YouTube and Video Distribution

Where to Host Videos

This is a common question.

On Your Organization's Server

If your organization has its own server space, the answer is most likely to put your videos on your organization's server. This is especially true if your organization doesn't charge you or have strict or weird rules. Many years ago, when I worked for The University of Iowa, they had a “video server,” and that's where I stored my videos. However, when I worked at St. Ambrose University, some administrators believed that anything put on one of their servers became owned by the University, so your hard work developing great videos could be given to any instructor. (This is why I chose to buy my own server space. Many universities recognize that things created by instructors are theirs, but not all schools.)

On YouTube's "Free" Server

When I worked at St. Ambrose University (SAU), SAU did not have a video server. So, St. Ambrose would always prescribe using YouTube. It cost SAU nothing. However, one drawback of YouTube is that any video you put there is licensed to YouTube. This means that YouTube can do anything with your video. This also means that any other school or instructor can use your video in their courses for free! Yep, you do all the work creating great videos, and everyone else can use them. At SAU, the IT staff didn't care that you put in the effort to create great videos; they cared about their budget (or lack thereof).
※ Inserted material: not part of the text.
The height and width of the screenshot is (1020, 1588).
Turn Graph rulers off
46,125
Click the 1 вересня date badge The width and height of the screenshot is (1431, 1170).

You might find some free servers, like Techsmith, but typically, you are limited by some storage space rules.

On a "Paid For" Video Server

One of the most popular "paid-for" video hosting platforms is Vimeo, which I have been using since 2020. Vimeo respects your video licensing rights.

In your Learning Management System (LMS)

Sometimes, your LMS is hosted within your organization, which is similar to "On Your Organization's Server." However, sometimes, your LMS is hosted elsewhere.

Be careful! If you upload your videos into your LMS, it can grow and cause backup problems, especially when larger backups require more server space.

In my situation, I pay for my LMS server, and it has limited storage space. If I were to store videos in my LMS, I would need a lot more server storage, making it a less cost-effective solution for me.

In Your Cloud Server

This includes products line OneDrive, GoogleDoc, and iCloud. Common issues with these solutions include the requirement for a login, the lack of a direct URL, and the necessity to consider licensing rules.


How to Prevent Downloading Videos

This is a common question, and the answer is "you can't." Most people own smartphones that can be pointed at a computer screen, put into camera/video mode, and record anything. It seems a bit crude, but it happens, and there is no way to prevent this unless you can take away their smartphone.

People have other options to download videos. For example, sometimes you can add plugins to your browser that provide video downloading. Sometimes you can purchase applications that download videos. And there are "screen recorder" applications that can "record" anything shown on a screen. I like using Camtasia for this purpose.

The best one can do is to make it difficult for people to download your videos, but you cannot prevent it. This is not only true for videos, it is true for anything that is displayed on a computer screen.

In my courses, I prefer to let students download my videos. I aim to make it easy for students to learn from my videos. And if it is easy, students may spend time in my courses instead of in their other courses.